Карим Бальц – Пять расходящихся тропок (страница 1)
Карим Бальц
Пять расходящихся тропок
Я начну с того, что перенесу вас в 1972 год, когда аргентинский писатель Хорхе Луис Борхес, уже почти ослепший и назначенный директором Национальной библиотеки, выпускает книгу под названием «Золото тигров». В ней среди стихов, коротких притч и размышлений затерялось крохотное эссе, которое в русском переводе чаще всего именуют как «Четыре цикла». Оно занимает едва ли пару страниц, но именно ему суждено было стать одним из самых цитируемых, оспариваемых и завораживающих высказываний о природе словесности. В этом тексте Борхес, словно уставший от бесконечных лабиринтов собственного воображения, с почти утомленной грацией произносит тезис, который многие принимают за истину, многие за провокацию, но никто не может обойти молчанием. Тезис этот гласит: историй существует всего четыре. Всё остальное, что написано человечеством, лишь пересказывает их, варьирует, перелицовывает, прячет под новыми одеждами, но никогда не выходит за пределы этих четырех архетипических русел.
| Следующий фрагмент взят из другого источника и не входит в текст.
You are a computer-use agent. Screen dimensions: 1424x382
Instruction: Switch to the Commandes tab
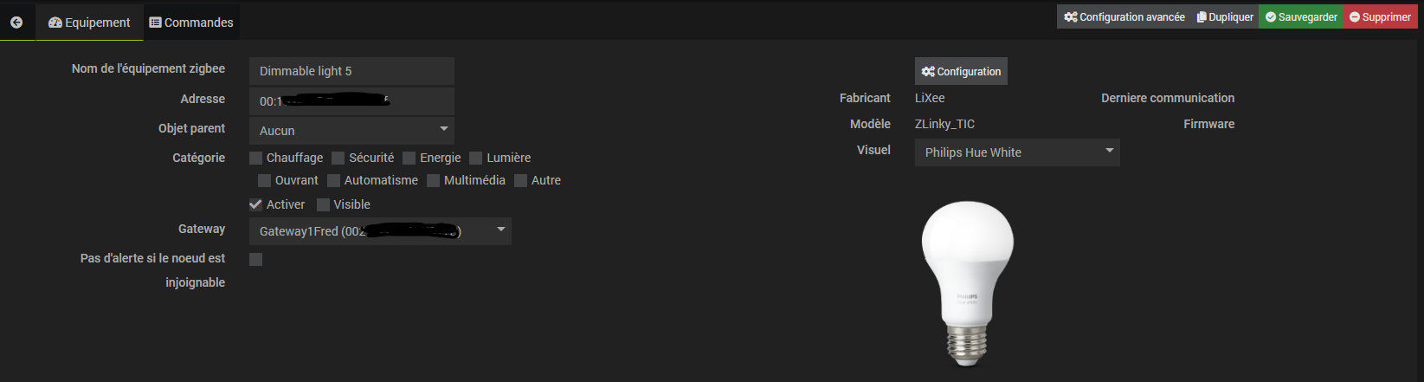pos(190,23)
Борхес перечисляет их с той особенной интонацией, которая свойственна его зрелым эссе, где эрудиция незаметно переходит в мистификацию, а мистификация оказывается глубже иной эрудиции. Первая история — об укрепленном городе, который штурмуют и обороняют герои. Это Троя, это любая осада, любой бастион, обреченный пасть, и любой воин, наверняка знающий, что он не увидит победы. Вторая история: о возвращении. Это Одиссей, десять лет скитающийся по морям, чтобы вновь увидеть дым над родной Итакой. Третья же история — о поиске, которую сам Борхес называет вариантом предыдущей. Это Ясон, плывущий за золотым руном, это рыцари Круглого стола, ищущие Грааль, это алхимики, охотящиеся за философским камнем. И наконец, четвертая история — о «самоубийстве бога». Здесь сходятся в странном, почти кощунственном соседстве Атис, оскопляющий себя во Фригии, Один, висящий на Мировом древе, пригвожденный копьем, и Христос, распятый римскими легионерами.
Когда вчитываешься в эти строки, постепенно осознаешь, что Борхес совершает сразу несколько вещей одновременно. Он предлагает типологию, которая по видимости описывает всю мировую литературу, но на самом деле он описывает не столько литературу, сколько определенный взгляд на нее. Этот взгляд избирателен, прихотлив, глубоко личен и в то же время претендует на универсальность. Это жест мудреца, который говорит: «Я прочёл все книги, и вот что я увидел в их бесконечном многообразии». Но мудрец этот одновременно и фальсификатор, и мистификатор, и человек, который прекрасно понимает, что любая классификация есть форма поэзии, а не форма науки.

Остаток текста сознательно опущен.